Mrs. Krups e Mr. Vandemar *
João Ortega, miúdo de oito anos, mora com os pais no 2º esquerdo do nº 26 dos Prazeres à Lapa. No futuro, quando a realidade da quotidiana vivência neste prédio não passar de uma ténue e descolorida lembrança no seu cérebro, o Joãozinho terá sempre na recordação a Sra. Krups como a velhinha simpática do 3º direito que de vez em quando lhe oferecia chupas. E, se ao rapaz pedissem amanhã na escola para fazer um desenho da Sra. Krups, ficariam espantados não com a figura da mulher si, pequenita e atravancada, mas com a sombra que o Joãozinho, não fazendo ideia porquê, lhe hipoteticamente pintaria - uma sombra de abutre. São instintos certeiros, como viremos daqui a pouco a saber.
Para a D. Carmim, porteira, ocupante da Cave esquerda, o Sr. Vandemar sempre lhe pareceu uma pessoa extremamente taciturna. Reservado e distante, homem de nunca olhar os outros nos olhos, para além dos habituais bons-dias, boas-tardes e boas-noites, a D. Carmim nunca lhe ouviu mais do que "Hum"s, "Ahum"s, e "Mmmm"s da boca para fora. Não fosse pelo facto de já lhe ter visto a língua em duas ou três ocasiões - possivelmente quando o Sr. Vandemar a cumprimentou com os tais "bons ou boas qualquercoisas" - a D. Carmim diria que um gato lha havia comido. Estranho casal esse, a Sra. Krups e o Sr. Vandemar; ela uma velha encardida, e ele um cepo rijo. Casados vai bem para umas bodas de diamante...

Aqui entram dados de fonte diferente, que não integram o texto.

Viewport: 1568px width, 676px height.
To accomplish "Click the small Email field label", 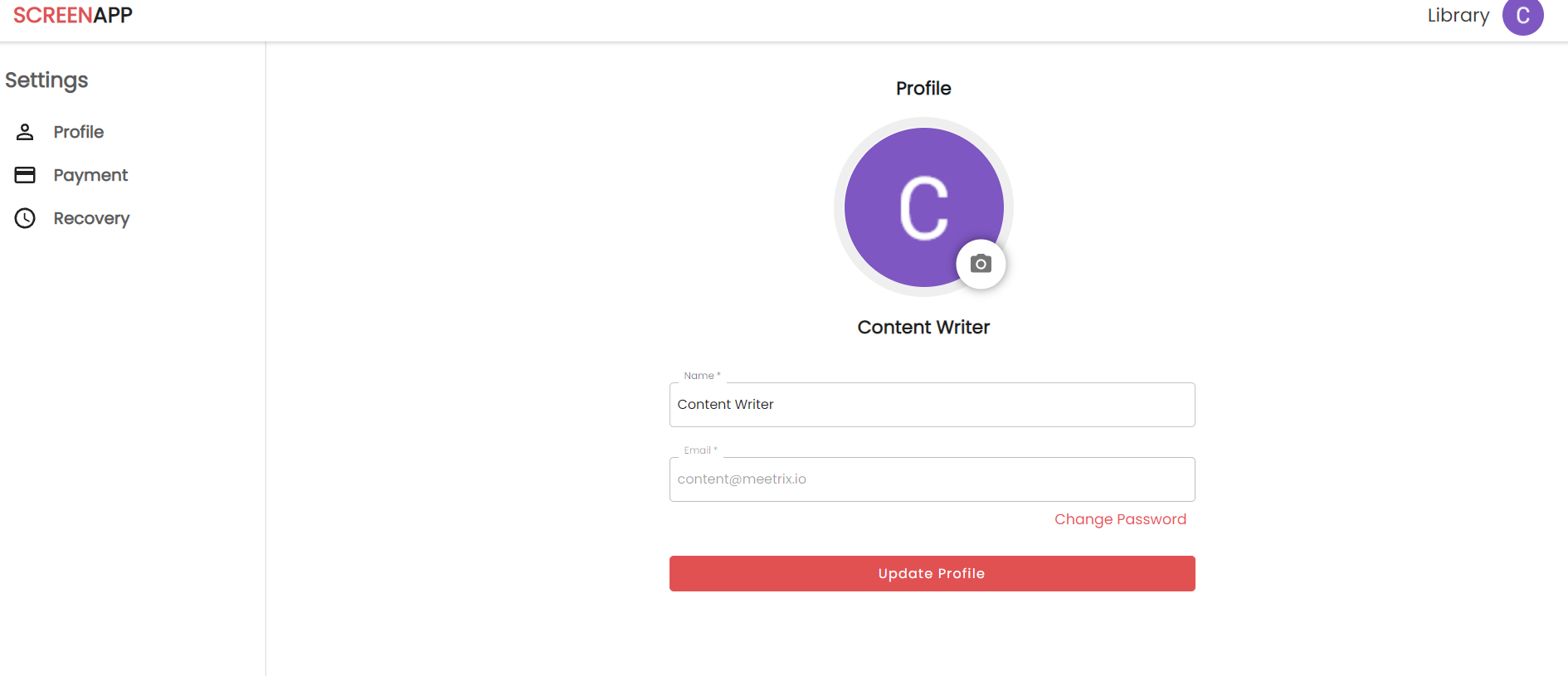I will [x=699, y=450].
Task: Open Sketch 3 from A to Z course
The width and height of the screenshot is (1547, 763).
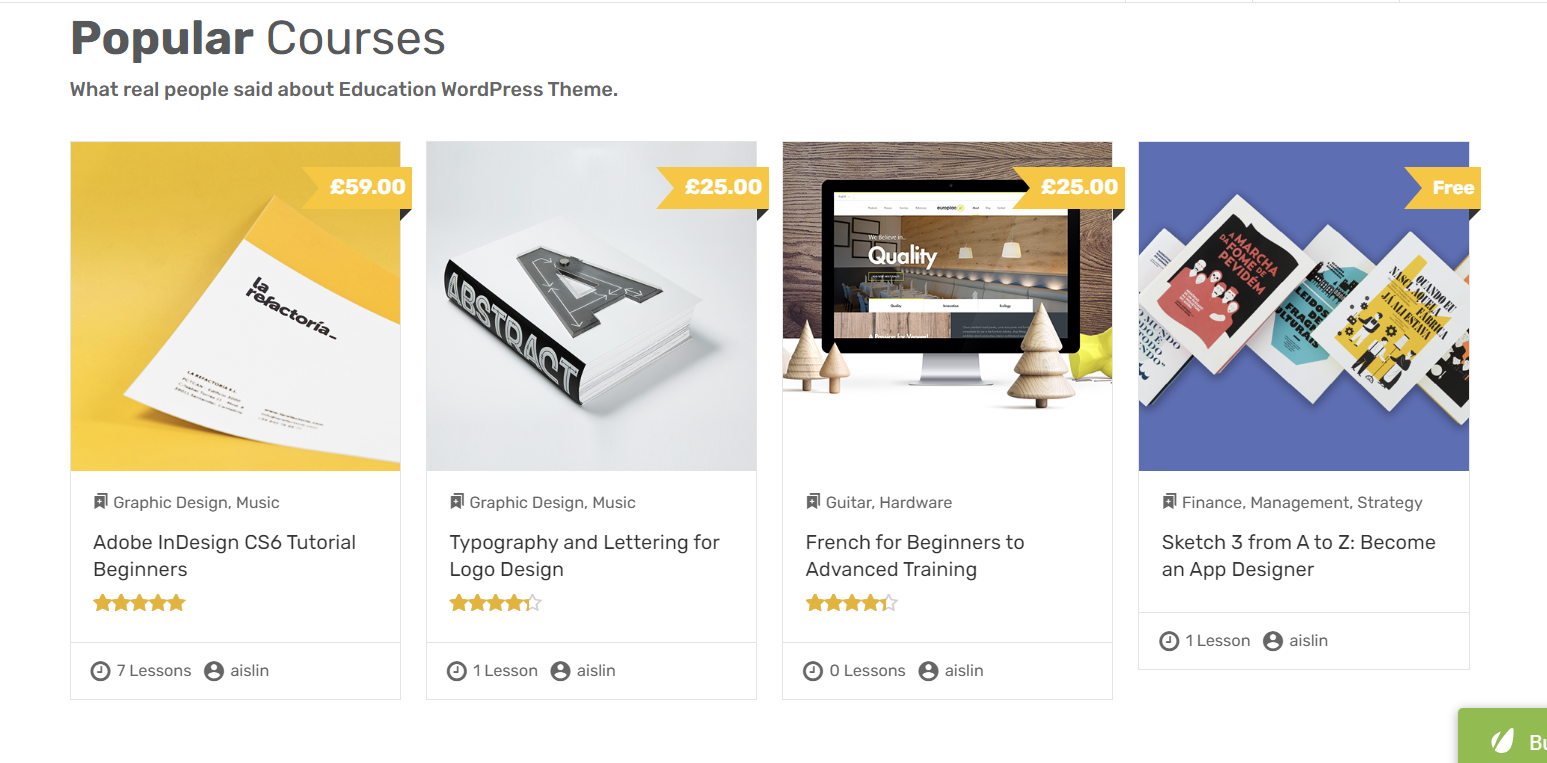Action: [1298, 556]
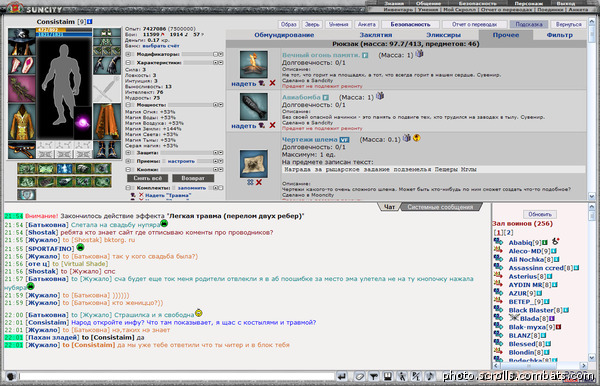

Aos olhos do Sr. António Malmequer, a Sra. Vandemar é uma jóia de pessoa. Excentrica, de facto, mas não deixa de ser uma jóia por causa disso. Sempre que se cruza com ela no corredor comum (o Sr. Malmequer mora no 3º esquerdo) ou no elevador, a Sra. Krups pergunta-lhe atenciosamente pela saúde, pela esposa e pelos filhos. Mais: normalmente, de duas em duas semanas, a Sra. Krups bate-lhe à porta para oferecer umas "empadas de galinha e uns rissoizitos acabados de fritar". E que delícia, aquelas empadas. Não duram para duas refeições.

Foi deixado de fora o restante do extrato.